## Your goal
The whole listing below is to be copied exactly.

## Data shown
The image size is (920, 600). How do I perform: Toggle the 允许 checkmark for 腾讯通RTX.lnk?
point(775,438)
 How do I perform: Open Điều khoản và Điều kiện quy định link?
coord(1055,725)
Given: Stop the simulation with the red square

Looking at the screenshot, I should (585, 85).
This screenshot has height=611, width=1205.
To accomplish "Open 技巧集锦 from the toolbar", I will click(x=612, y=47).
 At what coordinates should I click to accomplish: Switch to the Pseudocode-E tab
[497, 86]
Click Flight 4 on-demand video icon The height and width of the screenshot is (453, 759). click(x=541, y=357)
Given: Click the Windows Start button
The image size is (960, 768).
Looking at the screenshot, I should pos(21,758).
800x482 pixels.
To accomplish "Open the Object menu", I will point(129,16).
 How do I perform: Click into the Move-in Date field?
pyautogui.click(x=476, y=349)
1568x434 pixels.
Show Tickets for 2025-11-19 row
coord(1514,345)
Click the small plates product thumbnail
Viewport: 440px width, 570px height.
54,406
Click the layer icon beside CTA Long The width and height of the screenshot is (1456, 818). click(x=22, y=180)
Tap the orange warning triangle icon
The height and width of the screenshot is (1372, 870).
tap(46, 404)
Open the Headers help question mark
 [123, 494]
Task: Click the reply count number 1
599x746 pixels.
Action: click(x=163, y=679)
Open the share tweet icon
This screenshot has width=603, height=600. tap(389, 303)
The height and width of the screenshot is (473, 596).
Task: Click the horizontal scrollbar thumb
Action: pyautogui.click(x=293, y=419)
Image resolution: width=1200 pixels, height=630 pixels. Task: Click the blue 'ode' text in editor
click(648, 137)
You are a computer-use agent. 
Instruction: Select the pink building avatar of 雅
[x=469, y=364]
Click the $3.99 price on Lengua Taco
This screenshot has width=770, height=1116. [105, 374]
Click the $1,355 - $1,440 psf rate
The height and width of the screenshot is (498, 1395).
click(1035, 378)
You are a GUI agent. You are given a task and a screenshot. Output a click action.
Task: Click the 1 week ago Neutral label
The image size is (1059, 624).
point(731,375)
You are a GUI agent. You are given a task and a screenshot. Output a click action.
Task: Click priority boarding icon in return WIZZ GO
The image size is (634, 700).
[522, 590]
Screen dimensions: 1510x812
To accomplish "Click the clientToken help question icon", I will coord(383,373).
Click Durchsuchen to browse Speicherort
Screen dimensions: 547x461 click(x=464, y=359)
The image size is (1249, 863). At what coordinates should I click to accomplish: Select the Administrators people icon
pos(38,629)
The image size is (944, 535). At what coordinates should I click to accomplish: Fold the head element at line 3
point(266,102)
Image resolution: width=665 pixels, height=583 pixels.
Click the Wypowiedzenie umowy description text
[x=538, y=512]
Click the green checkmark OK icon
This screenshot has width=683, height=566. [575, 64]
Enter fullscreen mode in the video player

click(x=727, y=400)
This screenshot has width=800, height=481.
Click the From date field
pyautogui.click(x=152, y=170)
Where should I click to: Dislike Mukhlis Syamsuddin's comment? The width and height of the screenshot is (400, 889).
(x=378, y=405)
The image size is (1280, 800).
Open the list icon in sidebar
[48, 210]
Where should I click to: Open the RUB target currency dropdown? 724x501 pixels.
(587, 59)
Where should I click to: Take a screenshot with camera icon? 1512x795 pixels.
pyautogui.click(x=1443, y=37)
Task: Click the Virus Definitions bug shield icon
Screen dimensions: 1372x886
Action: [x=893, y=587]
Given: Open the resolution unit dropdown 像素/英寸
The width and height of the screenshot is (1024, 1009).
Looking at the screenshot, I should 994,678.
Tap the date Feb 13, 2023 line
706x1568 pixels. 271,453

## Response
The image size is (920, 600). How do I perform: Toggle the 允许 checkmark for 腾讯通RTX.lnk?
point(775,438)
 How do I perform: Open Điều khoản và Điều kiện quy định link?
coord(1055,725)
Given: Stop the simulation with the red square

Looking at the screenshot, I should (585, 85).
This screenshot has height=611, width=1205.
To accomplish "Open 技巧集锦 from the toolbar", I will click(x=612, y=47).
 At what coordinates should I click to accomplish: Switch to the Pseudocode-E tab
[497, 86]
Click Flight 4 on-demand video icon The height and width of the screenshot is (453, 759). click(x=541, y=357)
Given: Click the Windows Start button
The image size is (960, 768).
Looking at the screenshot, I should pos(21,758).
800x482 pixels.
To accomplish "Open the Object menu", I will point(129,16).
 How do I perform: Click into the Move-in Date field?
pyautogui.click(x=476, y=349)
1568x434 pixels.
Show Tickets for 2025-11-19 row
coord(1514,345)
Click the small plates product thumbnail
Viewport: 440px width, 570px height.
54,406
Click the layer icon beside CTA Long The width and height of the screenshot is (1456, 818). click(x=22, y=180)
Tap the orange warning triangle icon
The height and width of the screenshot is (1372, 870).
tap(46, 404)
Open the Headers help question mark
 [123, 494]
Task: Click the reply count number 1
599x746 pixels.
Action: click(x=163, y=679)
Open the share tweet icon
This screenshot has width=603, height=600. tap(389, 303)
The height and width of the screenshot is (473, 596).
Task: Click the horizontal scrollbar thumb
Action: pyautogui.click(x=293, y=419)
Image resolution: width=1200 pixels, height=630 pixels. Task: Click the blue 'ode' text in editor
click(648, 137)
You are a computer-use agent. 
Instruction: Select the pink building avatar of 雅
[x=469, y=364]
Click the $3.99 price on Lengua Taco
This screenshot has width=770, height=1116. [105, 374]
Click the $1,355 - $1,440 psf rate
The height and width of the screenshot is (498, 1395).
click(1035, 378)
You are a GUI agent. You are given a task and a screenshot. Output a click action.
Task: Click the 1 week ago Neutral label
The image size is (1059, 624).
point(731,375)
You are a GUI agent. You are given a task and a screenshot. Output a click action.
Task: Click priority boarding icon in return WIZZ GO
The image size is (634, 700).
[522, 590]
Screen dimensions: 1510x812
To accomplish "Click the clientToken help question icon", I will coord(383,373).
Click Durchsuchen to browse Speicherort
Screen dimensions: 547x461 click(x=464, y=359)
The image size is (1249, 863). At what coordinates should I click to accomplish: Select the Administrators people icon
pos(38,629)
The image size is (944, 535). At what coordinates should I click to accomplish: Fold the head element at line 3
point(266,102)
Image resolution: width=665 pixels, height=583 pixels.
Click the Wypowiedzenie umowy description text
[x=538, y=512]
Click the green checkmark OK icon
This screenshot has width=683, height=566. [575, 64]
Enter fullscreen mode in the video player

click(x=727, y=400)
This screenshot has width=800, height=481.
Click the From date field
pyautogui.click(x=152, y=170)
Where should I click to: Dislike Mukhlis Syamsuddin's comment? The width and height of the screenshot is (400, 889).
(x=378, y=405)
The image size is (1280, 800).
Open the list icon in sidebar
[48, 210]
Where should I click to: Open the RUB target currency dropdown? 724x501 pixels.
(587, 59)
Where should I click to: Take a screenshot with camera icon? 1512x795 pixels.
pyautogui.click(x=1443, y=37)
Task: Click the Virus Definitions bug shield icon
Screen dimensions: 1372x886
Action: [x=893, y=587]
Given: Open the resolution unit dropdown 像素/英寸
The width and height of the screenshot is (1024, 1009).
Looking at the screenshot, I should 994,678.
Tap the date Feb 13, 2023 line
706x1568 pixels. 271,453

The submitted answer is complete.